Reaction rate : At some time, we observe that the reaction
`2N_(2)O_(5)(g)rarr 4NO_(2)(g)+O_(2)(g)`
is forming `NO_(2)` at the rate of `0.0072 mol L^(-1)s^(-1)`.
(i) What is the rate of reaction at this time ?
(ii) What is the rate of formation of `O_(2)` at this time ?
(iii) What is the rate of consumption of `N_(2)O_(5)` at this time ?
Strategy : For expressing the rate of such reaction where stoichiometric coefficents of reactants or products are not equal to one, rate of any of the products is divided by their respective stoichiometric coefficients.
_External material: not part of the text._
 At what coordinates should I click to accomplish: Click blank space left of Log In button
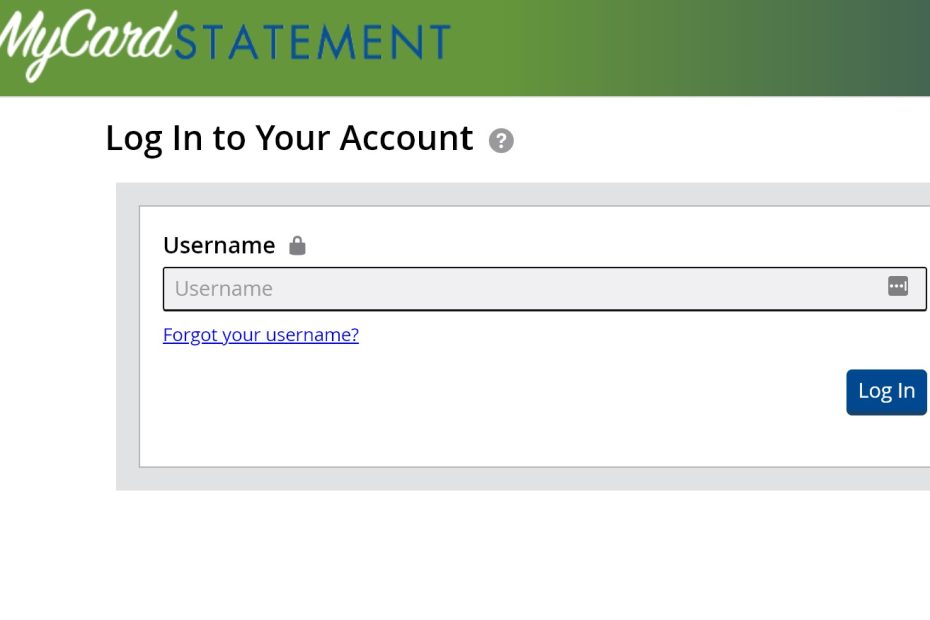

Use the mole ratios from the balanced equation to determine the rates of change of other products and reactants.

(i) The rate of rection can be calculated from the rate of decreas of any reactant concentration or the rate increase of any product concentration :
Averag rate of reaction
`= -(1)/(2) ((Delta[N_(2)O_(5)])/(Delta t))= 1/4((Delta[NO_(2)])/(Deltat))`
`= (1)/(1) ((Delta[O_(2)])/(Delta t))`
Average rate of formation of `NO_(2)`
`= ((Delta[NO_(2)])/(Delta t)) = 0.0072 mol L^(-1)s^(-1)`
Therefore, average reaction rate
`= (1)/(4) ((Delta[NO_(2)])/(Delta t))`
`=(1)/(4) (0.0072mol L^(-1)s^(-1))`
`= 0.0018mol L^(-1)s^(-1)`
Remember that the mol in thisd unit is interpreted as "mol of reaction".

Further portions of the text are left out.